J.P. Morgan managed to not get involved in the subprime mortgage loan debacle; and they are coming out on top of this fiasco. Just think of where the USA would be today without our current economic crisis, or the debacle with the war in Iraq. Our problems are rooted in our failed political and corporate leaderships
6-19-2008 @ 12:25PM
Victor Spear said...
It is interesting that Mr. Sattler refers to himself as a 'free market' blogger. And it is clear he has never been a real student of history - a qualification that is sorely needed for sidewalk artists with psuedo-theories that are based on a mere 50 -100 years of data or less.
Did he forget:
a. The Americas was accidentally founded as an economic colony when Christopher Columbus negotiated with Spain to chart an alternate route to India ? And he wasn't trying to outsource anything but desperately procure food, spices, gold and trading partners amidst a deadly economic deflation that plagued Europe
b. In the prior century China was an economic agricultural powerhouse with the East Indies companies (Dutch, English) fighting bitter battles for trade routes from a starving and disease prone Europe. History repeats - check the label on your underwear now and see where it is made ? The alternate then is to not wear any.
c. Brazil is the fifth largest country in the world with twice as much resources as the entire North and South American continent combined. The Portuguese discovered that three centuries ago. The market was called 'emerging' then.
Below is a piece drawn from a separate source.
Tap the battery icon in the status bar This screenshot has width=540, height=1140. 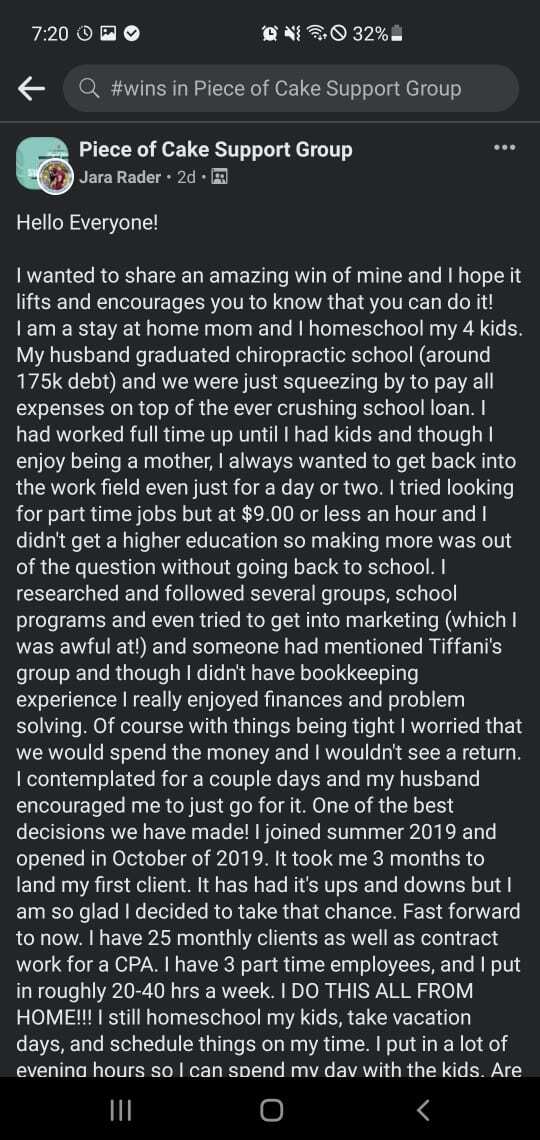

d. Russia, the largest country, has more mineral wealth and oil than the rest of the planet. They just haven't got round to exploiting it, since they have just finished their (failed) experiments in alternate political theories and free-markets don't open up on schedules that arm chair theorists like to believe exist.
e. Literacy rates are declining at double digits in key areas - guess which country ! Today, more English is spoken in South East Asia, notably with an original accent today, than the entire population of America. Let's not even compare computer literacy.
f. In 1929, there were 75 known millionaire maharajahs from a certain country that consumed all 6 years of production orders from the Rolls Royce companies ? (There were zero orders from a depression ridden economy in the US)
g. In 1981, 8 of the top 10 banks in the world were Japanese and gold reached US$ 800 in the late seventies. A major US bank almost collapsed. Middle East money was pumped into another. Nine broker-dealers (they call themselves investment banks also) burnt thmeselves up. They are retrying that feat again this year to prove it actually can happen statistically every 15 years.
h. The DOD has outsourced a multi-billion dollar military tankering fleet to Europe. Guess where most of the raw components for those sub-assemblies will come from ?
h. The 'emerging' economies are actually recovering economies if you care to go back 500 years. However, in one's short lifespan (70+) years, this is too much to worry about. What is the fastest submerging economy today ?
i. The average work week is 37 hrs in the US. In some countries they do not have an average. Work is daily, lifelong. Try a 1.5 hour commute on a bicycle once in a while. This is a daily routine in many emerging economies. No they don't have 8 passenger SUVs driven around with a single driver flying around at 65 mph - leave that to the US to still define what off-road and utility actually means where milk and gasoline are at the same price and drinking water is the fastest growing commodity price.
j. Yes America still is the greatest economic powerhouse in the world and will probably be that way for another 50+ years. Few would have any data to dispute that despite the rhetoric. However it only replaced the other economic successes in other parts of the world during the last 105 years. After WWII, Americans decided to kick butt, cut the bull talk, roll up their sleeves and get to work.
The result is visible. What is also visible is also an unbelievable lack of acknowledgment for similar activity in other corners of the world.